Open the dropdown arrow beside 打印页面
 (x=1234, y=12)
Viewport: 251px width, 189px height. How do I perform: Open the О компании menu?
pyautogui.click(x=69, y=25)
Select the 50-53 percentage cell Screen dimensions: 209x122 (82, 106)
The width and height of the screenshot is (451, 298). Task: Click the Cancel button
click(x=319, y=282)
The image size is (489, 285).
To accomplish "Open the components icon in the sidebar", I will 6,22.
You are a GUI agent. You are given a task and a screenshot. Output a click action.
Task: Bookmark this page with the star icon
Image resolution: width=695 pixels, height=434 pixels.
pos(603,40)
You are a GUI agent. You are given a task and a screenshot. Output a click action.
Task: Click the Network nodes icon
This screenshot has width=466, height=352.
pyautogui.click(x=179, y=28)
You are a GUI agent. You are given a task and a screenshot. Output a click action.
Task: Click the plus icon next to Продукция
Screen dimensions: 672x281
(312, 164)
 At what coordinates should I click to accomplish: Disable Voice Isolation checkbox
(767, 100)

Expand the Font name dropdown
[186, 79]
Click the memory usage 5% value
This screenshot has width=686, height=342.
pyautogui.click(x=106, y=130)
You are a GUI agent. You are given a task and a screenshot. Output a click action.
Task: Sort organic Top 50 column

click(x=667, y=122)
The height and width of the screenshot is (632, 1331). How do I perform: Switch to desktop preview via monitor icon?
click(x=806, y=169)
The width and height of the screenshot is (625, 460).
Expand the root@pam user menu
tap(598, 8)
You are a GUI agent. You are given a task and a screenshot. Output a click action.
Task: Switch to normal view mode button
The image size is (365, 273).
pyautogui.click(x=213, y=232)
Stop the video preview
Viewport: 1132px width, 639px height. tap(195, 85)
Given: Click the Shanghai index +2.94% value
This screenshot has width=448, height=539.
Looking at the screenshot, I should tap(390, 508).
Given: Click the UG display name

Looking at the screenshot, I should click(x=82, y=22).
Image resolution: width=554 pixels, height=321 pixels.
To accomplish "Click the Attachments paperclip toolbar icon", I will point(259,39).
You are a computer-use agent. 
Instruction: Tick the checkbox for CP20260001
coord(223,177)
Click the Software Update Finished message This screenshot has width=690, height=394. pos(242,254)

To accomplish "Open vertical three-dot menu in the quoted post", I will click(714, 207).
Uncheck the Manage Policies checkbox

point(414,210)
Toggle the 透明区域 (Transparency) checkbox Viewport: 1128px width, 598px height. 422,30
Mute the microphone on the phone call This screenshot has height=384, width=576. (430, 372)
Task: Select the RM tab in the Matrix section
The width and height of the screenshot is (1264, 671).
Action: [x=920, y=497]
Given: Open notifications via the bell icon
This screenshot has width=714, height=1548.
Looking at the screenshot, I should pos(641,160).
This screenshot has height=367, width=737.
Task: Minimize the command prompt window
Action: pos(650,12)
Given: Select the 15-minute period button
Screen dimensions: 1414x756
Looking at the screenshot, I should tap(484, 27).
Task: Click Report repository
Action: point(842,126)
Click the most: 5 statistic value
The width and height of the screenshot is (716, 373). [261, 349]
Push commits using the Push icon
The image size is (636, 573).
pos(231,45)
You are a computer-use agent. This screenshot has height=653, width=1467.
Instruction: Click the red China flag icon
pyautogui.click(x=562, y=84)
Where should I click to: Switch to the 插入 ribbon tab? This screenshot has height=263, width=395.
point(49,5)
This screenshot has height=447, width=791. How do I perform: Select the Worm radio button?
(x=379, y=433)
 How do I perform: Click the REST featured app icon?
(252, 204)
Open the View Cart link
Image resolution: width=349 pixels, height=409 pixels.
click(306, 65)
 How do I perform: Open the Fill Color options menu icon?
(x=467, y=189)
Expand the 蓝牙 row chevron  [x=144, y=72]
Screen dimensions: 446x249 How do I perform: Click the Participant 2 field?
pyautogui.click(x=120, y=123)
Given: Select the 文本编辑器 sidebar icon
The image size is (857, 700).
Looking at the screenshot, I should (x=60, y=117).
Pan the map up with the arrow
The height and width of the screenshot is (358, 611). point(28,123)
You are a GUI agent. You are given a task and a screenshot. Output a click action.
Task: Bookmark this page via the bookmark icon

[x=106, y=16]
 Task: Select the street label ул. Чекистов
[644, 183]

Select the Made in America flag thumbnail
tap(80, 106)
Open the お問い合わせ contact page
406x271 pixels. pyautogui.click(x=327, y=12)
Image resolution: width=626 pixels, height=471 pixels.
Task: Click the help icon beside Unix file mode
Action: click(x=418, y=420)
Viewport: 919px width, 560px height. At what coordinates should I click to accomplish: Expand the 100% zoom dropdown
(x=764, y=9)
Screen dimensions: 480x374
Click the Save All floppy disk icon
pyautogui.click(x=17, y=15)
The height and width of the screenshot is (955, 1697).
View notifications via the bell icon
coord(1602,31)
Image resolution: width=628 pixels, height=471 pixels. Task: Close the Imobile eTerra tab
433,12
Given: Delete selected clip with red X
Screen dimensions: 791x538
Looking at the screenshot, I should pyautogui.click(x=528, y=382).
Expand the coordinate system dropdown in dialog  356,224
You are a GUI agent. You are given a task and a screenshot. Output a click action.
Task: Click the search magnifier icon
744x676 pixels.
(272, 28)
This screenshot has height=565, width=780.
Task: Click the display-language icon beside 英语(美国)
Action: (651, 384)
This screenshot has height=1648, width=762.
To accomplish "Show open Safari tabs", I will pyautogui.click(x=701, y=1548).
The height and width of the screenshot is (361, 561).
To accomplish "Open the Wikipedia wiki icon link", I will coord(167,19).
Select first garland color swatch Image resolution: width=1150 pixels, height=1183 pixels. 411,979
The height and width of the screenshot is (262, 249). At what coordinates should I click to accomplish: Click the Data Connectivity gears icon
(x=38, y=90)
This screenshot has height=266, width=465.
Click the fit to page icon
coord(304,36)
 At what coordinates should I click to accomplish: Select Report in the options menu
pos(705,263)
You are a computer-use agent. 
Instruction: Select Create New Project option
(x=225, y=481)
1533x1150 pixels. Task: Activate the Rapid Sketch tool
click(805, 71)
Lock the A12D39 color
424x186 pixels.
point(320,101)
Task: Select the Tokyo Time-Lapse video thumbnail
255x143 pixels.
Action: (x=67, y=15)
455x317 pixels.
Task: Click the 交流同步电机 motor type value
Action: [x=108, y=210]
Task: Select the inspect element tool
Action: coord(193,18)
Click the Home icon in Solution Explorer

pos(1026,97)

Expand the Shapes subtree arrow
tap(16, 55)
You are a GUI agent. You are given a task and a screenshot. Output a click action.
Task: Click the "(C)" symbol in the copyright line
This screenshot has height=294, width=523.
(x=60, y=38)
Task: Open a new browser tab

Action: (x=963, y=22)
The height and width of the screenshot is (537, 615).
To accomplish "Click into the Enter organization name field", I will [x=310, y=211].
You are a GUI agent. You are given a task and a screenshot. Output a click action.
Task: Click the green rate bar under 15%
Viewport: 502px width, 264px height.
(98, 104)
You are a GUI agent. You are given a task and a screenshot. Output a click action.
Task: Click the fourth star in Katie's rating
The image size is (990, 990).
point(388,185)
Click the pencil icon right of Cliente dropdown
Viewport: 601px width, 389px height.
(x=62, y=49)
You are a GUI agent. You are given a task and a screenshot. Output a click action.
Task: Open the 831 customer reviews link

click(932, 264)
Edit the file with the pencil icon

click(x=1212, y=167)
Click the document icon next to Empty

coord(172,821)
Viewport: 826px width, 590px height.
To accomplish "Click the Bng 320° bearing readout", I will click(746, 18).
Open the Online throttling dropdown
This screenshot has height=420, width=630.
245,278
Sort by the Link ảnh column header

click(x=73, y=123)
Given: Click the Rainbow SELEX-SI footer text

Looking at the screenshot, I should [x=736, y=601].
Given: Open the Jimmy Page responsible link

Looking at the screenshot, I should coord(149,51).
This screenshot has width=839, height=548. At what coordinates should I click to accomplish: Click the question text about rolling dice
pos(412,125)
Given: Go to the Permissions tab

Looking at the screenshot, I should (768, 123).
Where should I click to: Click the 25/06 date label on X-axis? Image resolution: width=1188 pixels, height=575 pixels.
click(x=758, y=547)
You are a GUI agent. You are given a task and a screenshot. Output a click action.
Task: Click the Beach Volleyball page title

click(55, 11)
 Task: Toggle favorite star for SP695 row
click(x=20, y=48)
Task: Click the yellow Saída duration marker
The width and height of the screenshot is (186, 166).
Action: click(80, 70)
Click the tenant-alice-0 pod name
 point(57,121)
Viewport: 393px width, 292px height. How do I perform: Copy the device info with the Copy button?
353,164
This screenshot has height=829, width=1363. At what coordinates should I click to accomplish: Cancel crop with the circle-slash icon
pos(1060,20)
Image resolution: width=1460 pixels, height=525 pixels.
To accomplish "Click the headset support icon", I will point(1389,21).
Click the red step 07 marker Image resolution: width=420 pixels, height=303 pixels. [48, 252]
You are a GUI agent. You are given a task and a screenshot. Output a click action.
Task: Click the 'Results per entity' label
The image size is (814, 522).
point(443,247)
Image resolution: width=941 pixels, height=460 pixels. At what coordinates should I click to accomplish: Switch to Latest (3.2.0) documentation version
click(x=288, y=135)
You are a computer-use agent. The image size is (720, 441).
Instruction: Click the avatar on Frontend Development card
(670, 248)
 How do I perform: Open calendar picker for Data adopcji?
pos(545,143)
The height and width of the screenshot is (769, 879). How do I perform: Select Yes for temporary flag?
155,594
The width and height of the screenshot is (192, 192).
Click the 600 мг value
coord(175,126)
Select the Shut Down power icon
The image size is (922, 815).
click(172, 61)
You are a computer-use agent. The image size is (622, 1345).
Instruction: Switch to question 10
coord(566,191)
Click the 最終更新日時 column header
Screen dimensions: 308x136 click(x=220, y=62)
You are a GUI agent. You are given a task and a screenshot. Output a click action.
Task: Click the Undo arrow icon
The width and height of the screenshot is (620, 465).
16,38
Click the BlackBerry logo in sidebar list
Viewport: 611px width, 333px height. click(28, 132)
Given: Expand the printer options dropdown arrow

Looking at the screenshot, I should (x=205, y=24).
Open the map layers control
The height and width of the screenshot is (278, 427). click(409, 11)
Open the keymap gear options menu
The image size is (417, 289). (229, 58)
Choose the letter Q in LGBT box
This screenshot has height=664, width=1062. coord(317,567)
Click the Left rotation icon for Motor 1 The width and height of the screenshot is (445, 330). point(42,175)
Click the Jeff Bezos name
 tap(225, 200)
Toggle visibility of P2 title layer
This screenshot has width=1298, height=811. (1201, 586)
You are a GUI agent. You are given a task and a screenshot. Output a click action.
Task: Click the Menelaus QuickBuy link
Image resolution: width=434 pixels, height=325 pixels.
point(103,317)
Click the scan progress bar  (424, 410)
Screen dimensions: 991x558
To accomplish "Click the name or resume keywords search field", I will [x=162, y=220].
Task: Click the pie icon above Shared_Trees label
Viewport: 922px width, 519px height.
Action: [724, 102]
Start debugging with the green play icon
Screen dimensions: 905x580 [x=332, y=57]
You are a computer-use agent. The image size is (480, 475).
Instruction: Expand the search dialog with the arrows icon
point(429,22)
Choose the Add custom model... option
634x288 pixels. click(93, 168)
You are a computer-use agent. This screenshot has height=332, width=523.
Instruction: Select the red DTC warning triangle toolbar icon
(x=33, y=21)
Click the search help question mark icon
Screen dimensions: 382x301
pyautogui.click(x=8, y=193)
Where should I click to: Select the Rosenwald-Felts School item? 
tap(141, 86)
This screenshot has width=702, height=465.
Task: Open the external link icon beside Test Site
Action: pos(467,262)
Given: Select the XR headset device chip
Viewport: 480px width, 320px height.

┄┄┄┄┄┄┄┄┄┄

WHAT THE TASK ASKS »
How many lines in the records above contain the word "Cancel", matching case exactly? Reply with the number only.

FULL SOLUTION »
2